§ DATASET CONTENT:

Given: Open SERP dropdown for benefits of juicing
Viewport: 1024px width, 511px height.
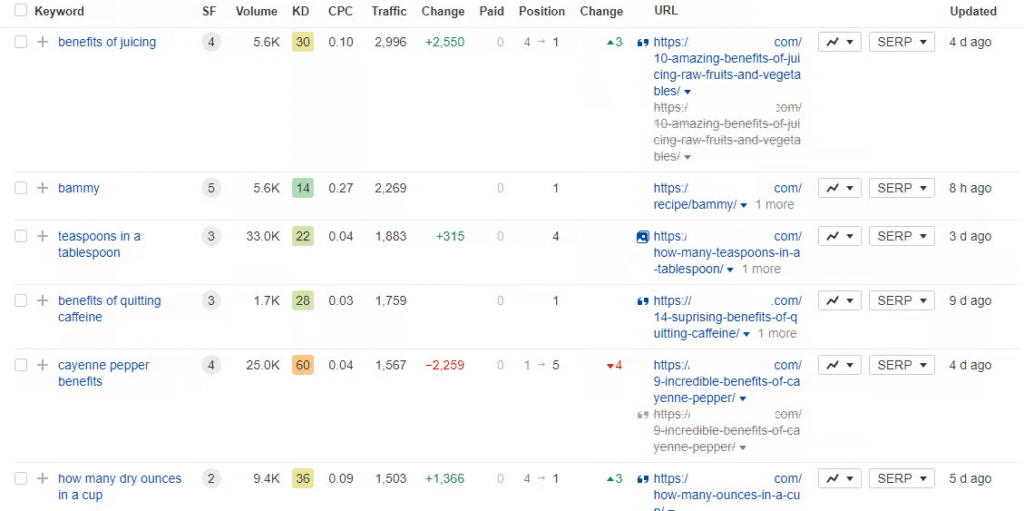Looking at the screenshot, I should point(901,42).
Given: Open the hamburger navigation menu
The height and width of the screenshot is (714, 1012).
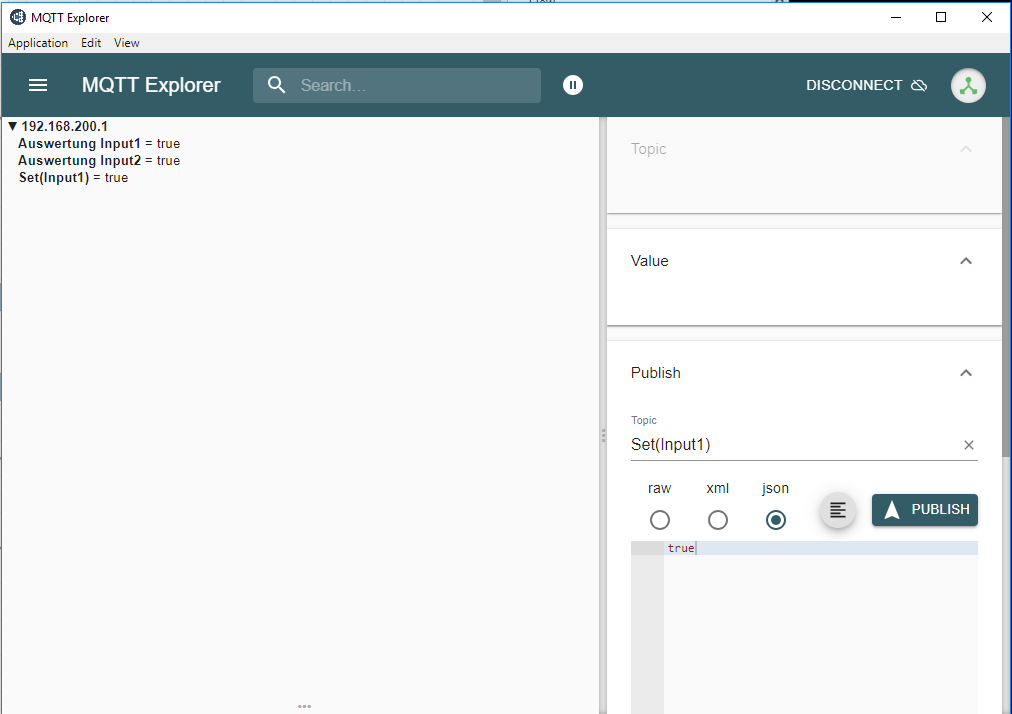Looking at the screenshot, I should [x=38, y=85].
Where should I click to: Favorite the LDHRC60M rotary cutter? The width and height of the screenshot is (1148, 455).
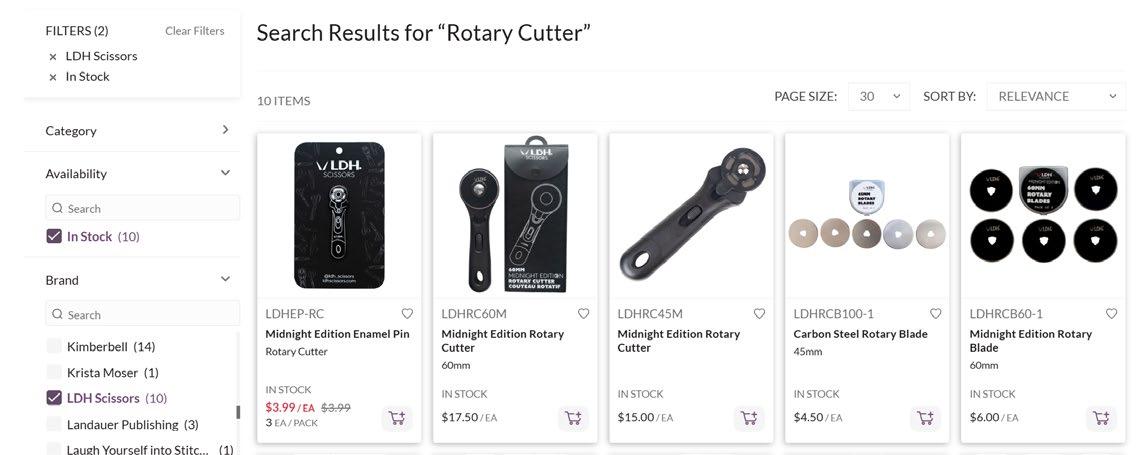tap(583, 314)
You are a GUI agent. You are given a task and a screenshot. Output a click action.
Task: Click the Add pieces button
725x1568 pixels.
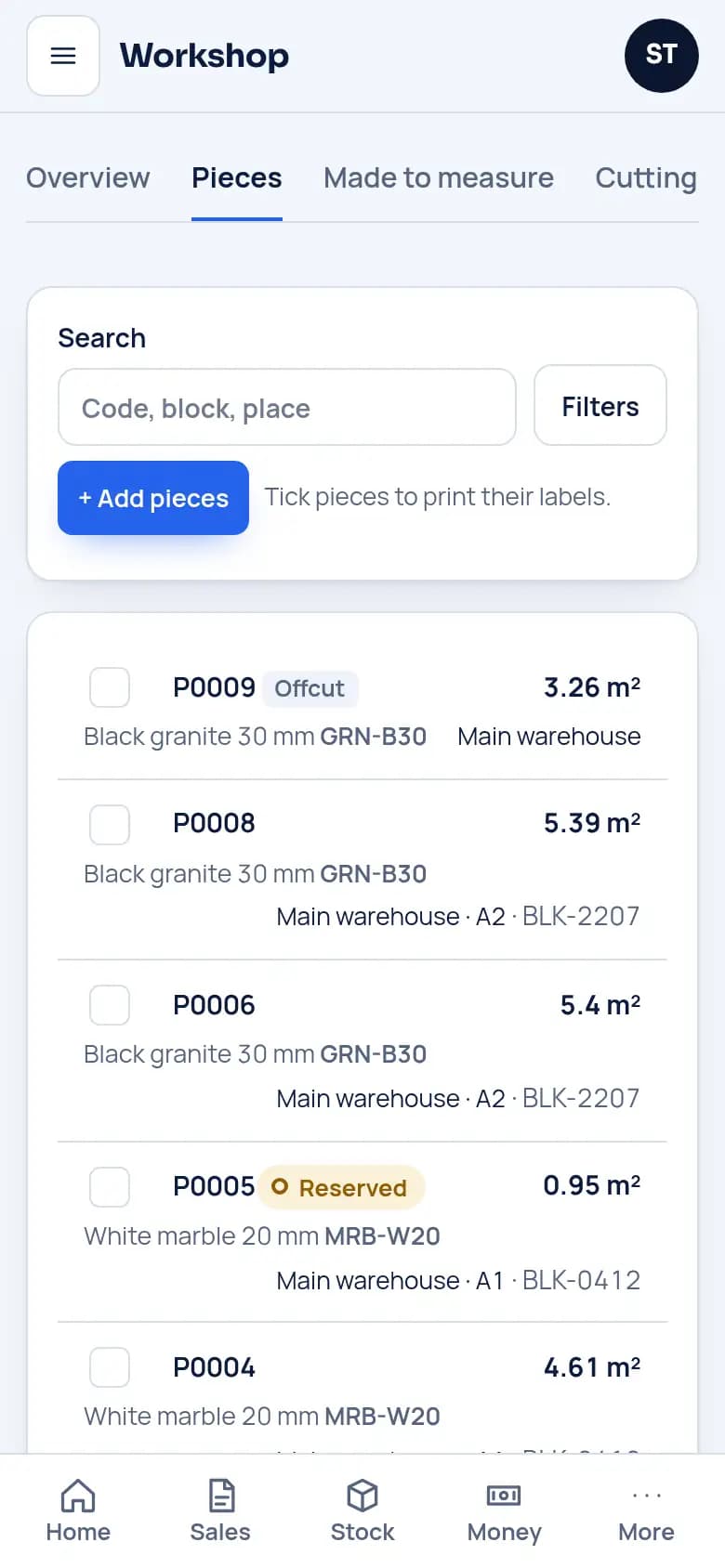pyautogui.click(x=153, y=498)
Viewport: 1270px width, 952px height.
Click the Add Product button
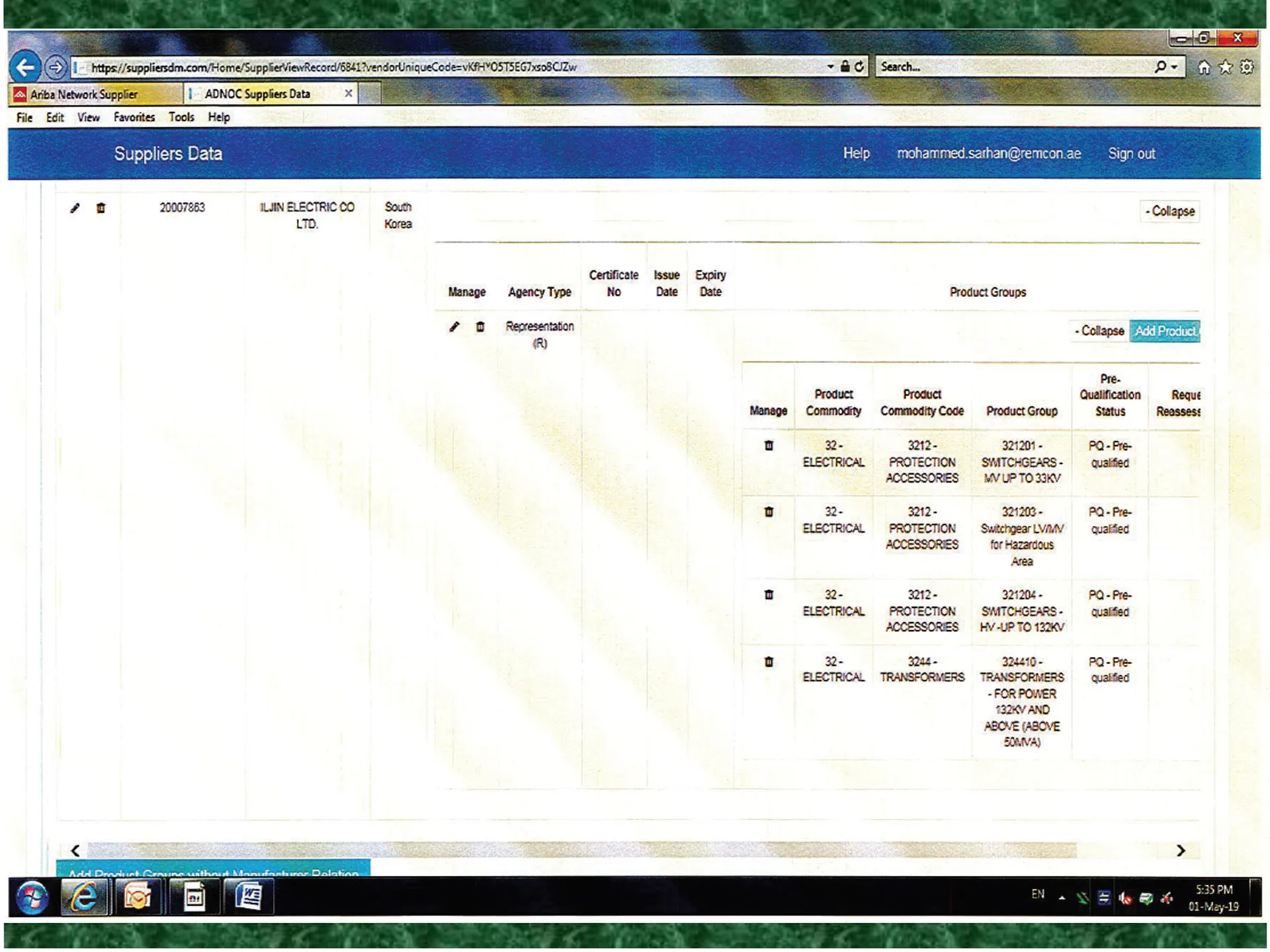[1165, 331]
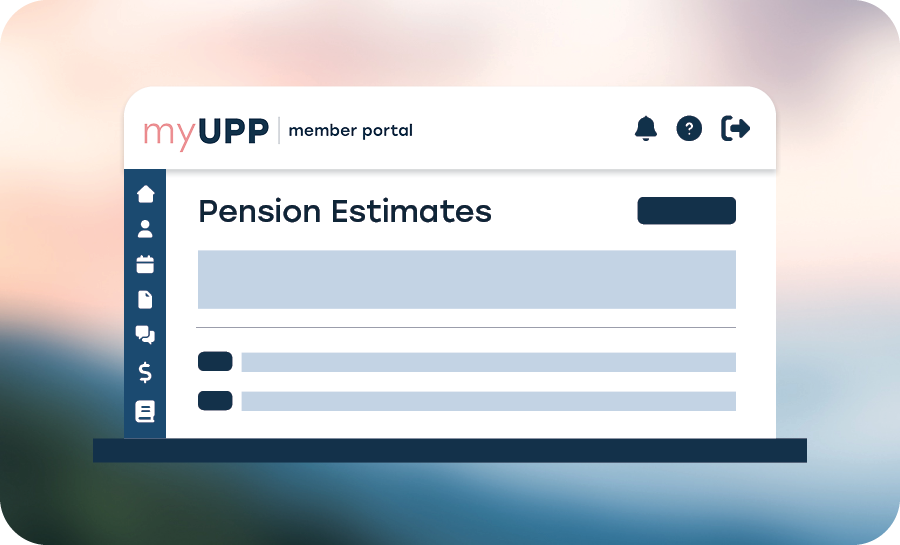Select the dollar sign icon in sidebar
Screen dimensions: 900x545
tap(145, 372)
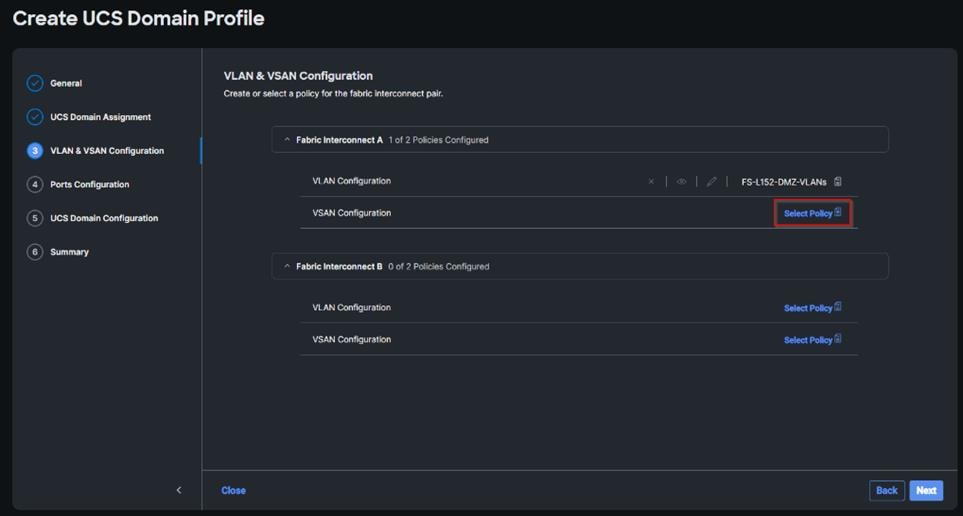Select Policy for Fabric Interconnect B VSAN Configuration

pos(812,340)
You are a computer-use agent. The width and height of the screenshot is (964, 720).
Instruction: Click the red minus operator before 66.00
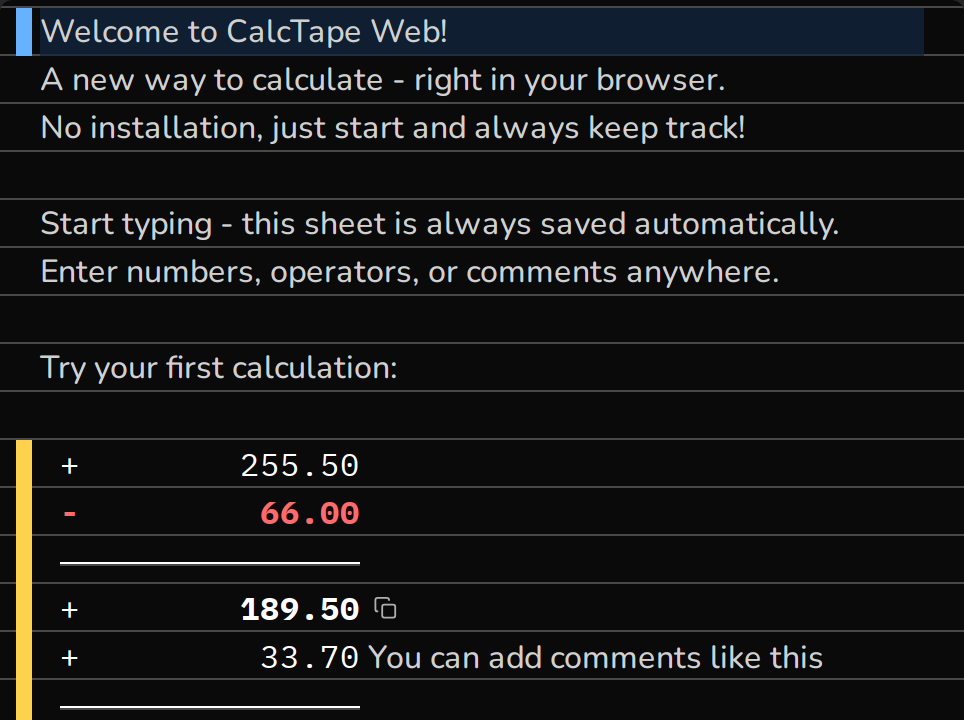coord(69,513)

§ EXERCISE:
Exactly as they stand, the entries must be written out again, pictures excluded.

§ EXPECTED OUTPUT:
Given: Open SERP dropdown for benefits of juicing
Viewport: 1024px width, 511px height.
Looking at the screenshot, I should point(901,42).
Given: Open the hamburger navigation menu
The height and width of the screenshot is (714, 1012).
Looking at the screenshot, I should [x=38, y=85].
Where should I click to: Favorite the LDHRC60M rotary cutter? The width and height of the screenshot is (1148, 455).
tap(583, 314)
You are a GUI agent. You are given a task and a screenshot. Output a click action.
Task: Click the Add pieces button
725x1568 pixels.
pyautogui.click(x=153, y=498)
Viewport: 1270px width, 952px height.
Click the Add Product button
[1165, 331]
Select the dollar sign icon in sidebar
Screen dimensions: 900x545
tap(145, 372)
Select Policy for Fabric Interconnect B VSAN Configuration

pos(812,340)
You are a computer-use agent. The width and height of the screenshot is (964, 720).
Instruction: Click the red minus operator before 66.00
coord(69,513)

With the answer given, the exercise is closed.